Request.
Present the listing from its first line up to and including the line with "item-name: +4 鋼鐵長靴 is" as a Markdown table with the columns No. and Text, skipping blank lines and leaving out the pictures.
-- The data follows --
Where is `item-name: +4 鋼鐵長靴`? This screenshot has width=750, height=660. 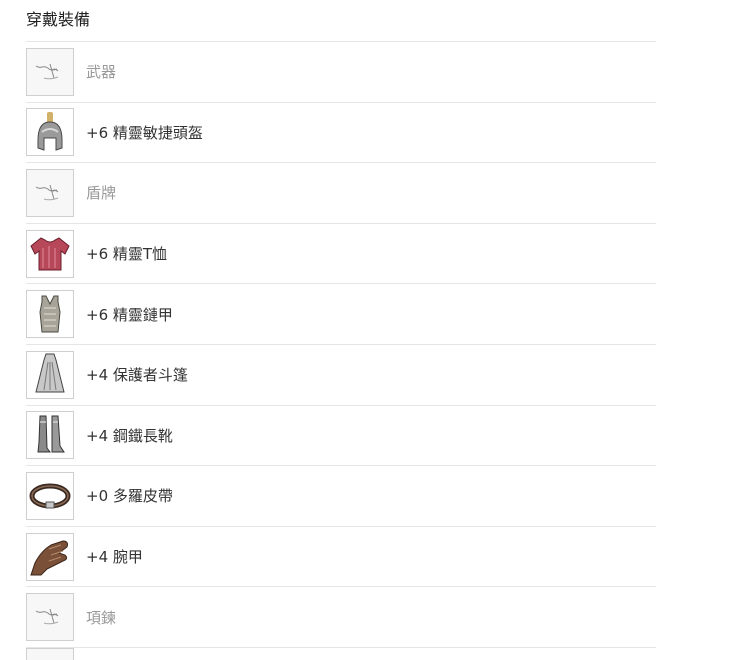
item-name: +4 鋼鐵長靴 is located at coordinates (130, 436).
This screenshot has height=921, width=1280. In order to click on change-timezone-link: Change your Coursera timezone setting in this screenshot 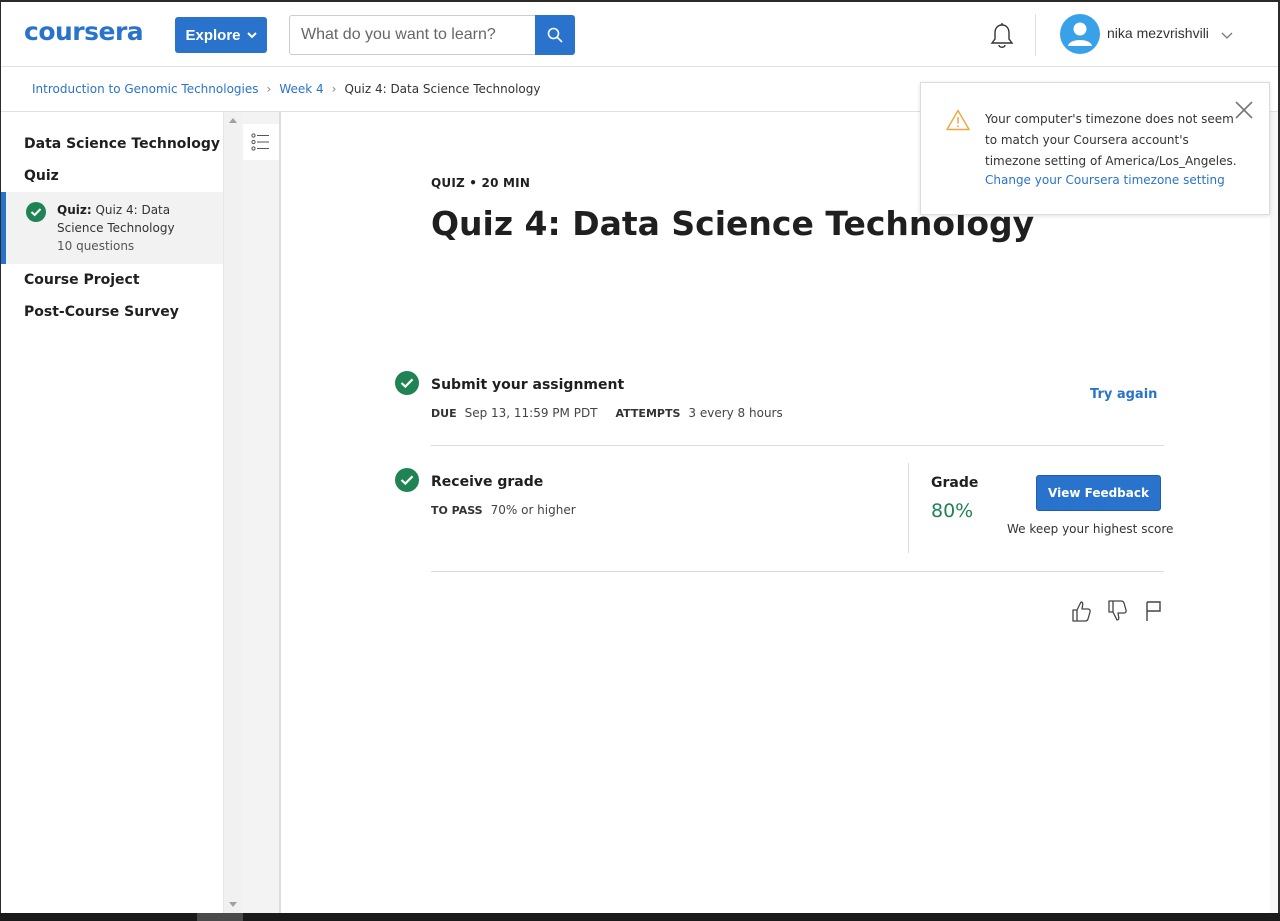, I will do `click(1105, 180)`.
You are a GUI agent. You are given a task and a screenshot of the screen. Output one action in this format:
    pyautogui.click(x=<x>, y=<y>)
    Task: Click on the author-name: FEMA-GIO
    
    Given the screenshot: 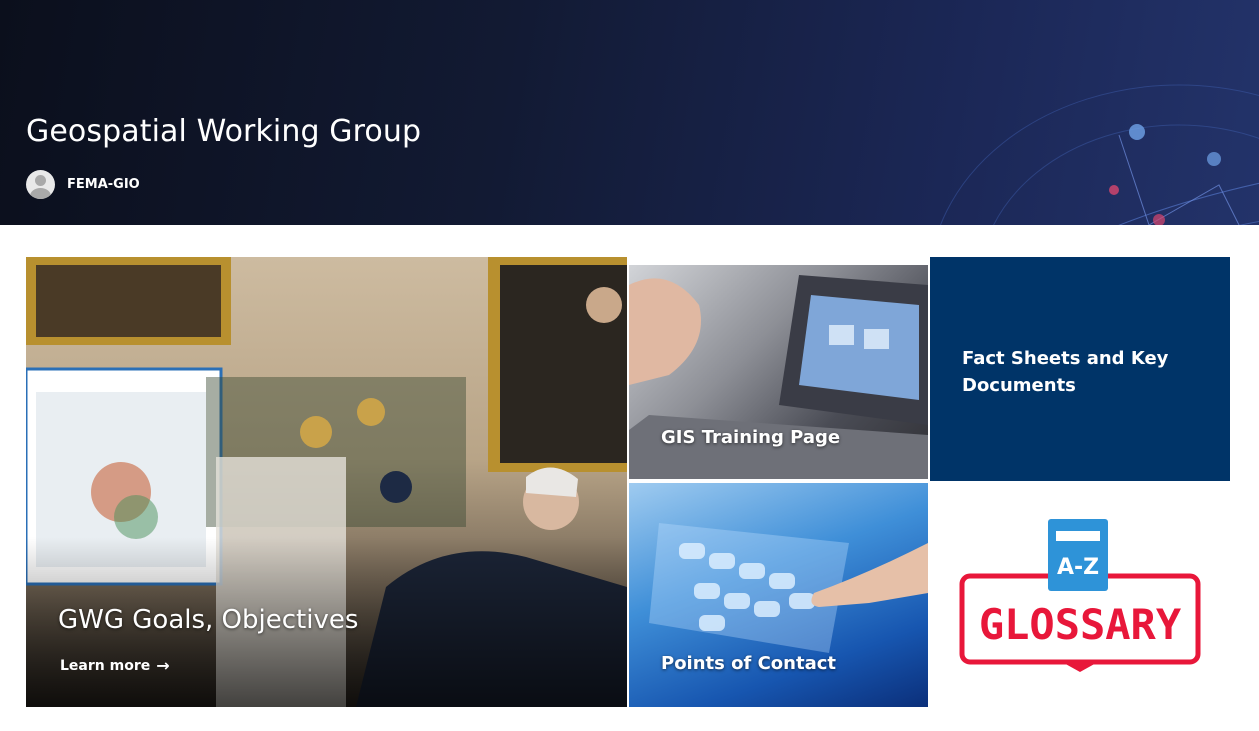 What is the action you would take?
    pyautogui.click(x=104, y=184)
-- The data concluded --
Task answer.
| No. | Text |
|---|---|
| 1 | Where is `item-name: +4 鋼鐵長靴`? This screenshot has width=750, height=660.  |
| 2 | item-name: +4 鋼鐵長靴 is located at coordinates (130, 436). |